● **Source records**:
────────────────

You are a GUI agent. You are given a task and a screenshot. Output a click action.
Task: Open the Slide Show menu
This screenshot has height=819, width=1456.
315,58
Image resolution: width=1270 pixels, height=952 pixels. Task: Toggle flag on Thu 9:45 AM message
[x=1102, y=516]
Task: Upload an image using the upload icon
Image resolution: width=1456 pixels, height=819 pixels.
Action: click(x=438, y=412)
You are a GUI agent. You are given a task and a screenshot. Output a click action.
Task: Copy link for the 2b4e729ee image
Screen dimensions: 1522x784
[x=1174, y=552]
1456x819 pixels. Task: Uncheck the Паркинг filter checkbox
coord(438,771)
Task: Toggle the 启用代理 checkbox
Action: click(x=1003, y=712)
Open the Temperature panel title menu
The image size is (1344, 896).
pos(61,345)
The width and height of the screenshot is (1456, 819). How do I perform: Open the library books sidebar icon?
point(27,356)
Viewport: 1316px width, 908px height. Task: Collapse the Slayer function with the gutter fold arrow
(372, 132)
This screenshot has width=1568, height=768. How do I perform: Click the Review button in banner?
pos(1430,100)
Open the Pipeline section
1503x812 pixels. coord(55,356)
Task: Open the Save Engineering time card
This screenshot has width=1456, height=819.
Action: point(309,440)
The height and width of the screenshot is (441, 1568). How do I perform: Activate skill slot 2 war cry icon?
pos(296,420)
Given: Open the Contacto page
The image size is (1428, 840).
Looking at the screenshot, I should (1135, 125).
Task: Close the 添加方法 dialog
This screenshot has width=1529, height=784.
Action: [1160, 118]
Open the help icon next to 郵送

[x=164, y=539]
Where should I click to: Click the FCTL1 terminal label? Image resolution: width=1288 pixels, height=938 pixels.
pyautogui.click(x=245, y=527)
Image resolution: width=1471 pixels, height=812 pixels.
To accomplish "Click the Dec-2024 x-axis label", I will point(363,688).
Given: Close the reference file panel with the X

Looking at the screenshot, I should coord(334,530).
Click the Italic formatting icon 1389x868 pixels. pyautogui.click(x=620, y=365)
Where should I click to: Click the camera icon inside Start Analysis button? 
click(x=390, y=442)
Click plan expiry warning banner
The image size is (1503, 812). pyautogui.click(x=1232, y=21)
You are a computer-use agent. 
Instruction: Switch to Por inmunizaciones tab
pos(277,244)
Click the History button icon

────────────────

● **PROBLEM DESCRIPTION**: Each record is to be restated word for word.

● **EXERCISE ANSWER**:
You are a GUI agent. You are given a task and a screenshot. Output a click action.
Task: Open the Slide Show menu
This screenshot has height=819, width=1456.
315,58
Image resolution: width=1270 pixels, height=952 pixels. Task: Toggle flag on Thu 9:45 AM message
[x=1102, y=516]
Task: Upload an image using the upload icon
Image resolution: width=1456 pixels, height=819 pixels.
Action: click(x=438, y=412)
You are a GUI agent. You are given a task and a screenshot. Output a click action.
Task: Copy link for the 2b4e729ee image
Screen dimensions: 1522x784
[x=1174, y=552]
1456x819 pixels. Task: Uncheck the Паркинг filter checkbox
coord(438,771)
Task: Toggle the 启用代理 checkbox
Action: click(x=1003, y=712)
Open the Temperature panel title menu
The image size is (1344, 896).
pos(61,345)
The width and height of the screenshot is (1456, 819). How do I perform: Open the library books sidebar icon?
point(27,356)
Viewport: 1316px width, 908px height. Task: Collapse the Slayer function with the gutter fold arrow
(372, 132)
This screenshot has width=1568, height=768. How do I perform: Click the Review button in banner?
pos(1430,100)
Open the Pipeline section
1503x812 pixels. coord(55,356)
Task: Open the Save Engineering time card
This screenshot has width=1456, height=819.
Action: point(309,440)
The height and width of the screenshot is (441, 1568). How do I perform: Activate skill slot 2 war cry icon?
pos(296,420)
Given: Open the Contacto page
The image size is (1428, 840).
Looking at the screenshot, I should (1135, 125).
Task: Close the 添加方法 dialog
This screenshot has width=1529, height=784.
Action: [1160, 118]
Open the help icon next to 郵送

[x=164, y=539]
Where should I click to: Click the FCTL1 terminal label? Image resolution: width=1288 pixels, height=938 pixels.
pyautogui.click(x=245, y=527)
Image resolution: width=1471 pixels, height=812 pixels.
To accomplish "Click the Dec-2024 x-axis label", I will point(363,688).
Given: Close the reference file panel with the X

Looking at the screenshot, I should coord(334,530).
Click the Italic formatting icon 1389x868 pixels. pyautogui.click(x=620, y=365)
Where should I click to: Click the camera icon inside Start Analysis button? 
click(x=390, y=442)
Click plan expiry warning banner
The image size is (1503, 812). pyautogui.click(x=1232, y=21)
You are a computer-use agent. 
Instruction: Switch to Por inmunizaciones tab
pos(277,244)
Click the History button icon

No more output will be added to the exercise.